Le harcèlement n’est pas une simple dispute entre jeunes et ce n’est pas une étape normale de la croissance. C’est un comportement agressif, répété dans le temps, avec un déséquilibre de force, de pouvoir ou de position entre celui qui attaque et celui qui subit. Il peut être physique, verbal, psychologique, social ou numérique.

L’une des erreurs les plus graves des adultes est de minimiser. Des phrases comme “ce sont des enfants”, “ignore-les” ou “ça passera” peuvent laisser l’enfant encore plus seul. Celui qui subit du harcèlement ressent souvent honte, peur et culpabilité, et peut avoir du mal à parler. Le premier devoir des adultes est donc de créer un espace sûr.

Les signes peuvent varier : tristesse soudaine, irritabilité, refus d’aller à l’école, maux de tête ou de ventre fréquents, troubles du sommeil, isolement, perte d’intérêt, baisse des résultats, objets cassés ou peur après l’utilisation du téléphone. Ces signes ne prouvent pas seuls le harcèlement, mais ils méritent attention.

Quand un enfant parle, la réponse est essentielle. Les adultes doivent dire clairement que ce n’est pas sa faute, qu’il a bien fait de parler et qu’il ne sera pas laissé seul. Il est utile de recueillir des informations : dates, lieux, noms, messages, captures d’écran et épisodes concrets.

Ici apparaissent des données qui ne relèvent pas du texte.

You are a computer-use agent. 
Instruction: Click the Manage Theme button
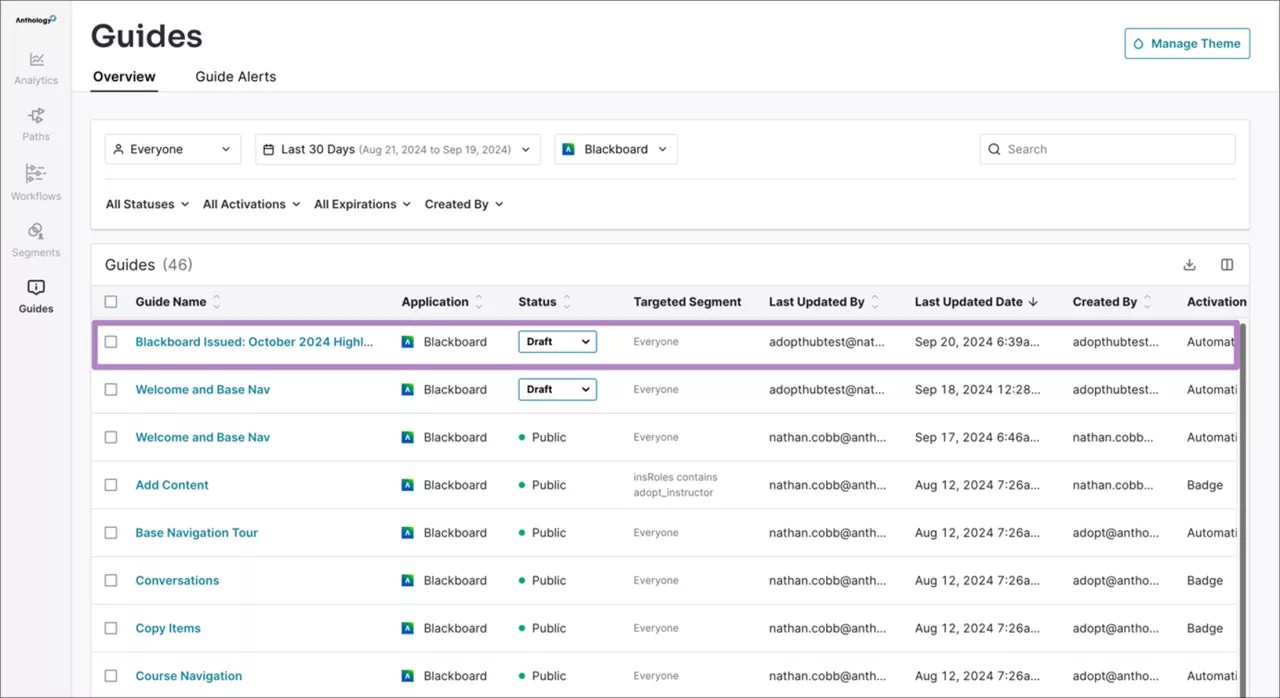click(1187, 43)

L’école doit être impliquée rapidement. Les enseignants, responsables et dirigeants scolaires doivent pouvoir agir sur les dynamiques du groupe, pas seulement sur l’épisode isolé. On ne résout pas le harcèlement en laissant la victime seule avec le problème.

Dans les cas graves, ou en présence de signes de souffrance profonde, d’automutilation, de peur intense ou d’isolement, l’aide de professionnels est nécessaire. Le message principal est simple : tu n’es pas seul, ce n’est pas ta faute, demander de l’aide est un acte de force.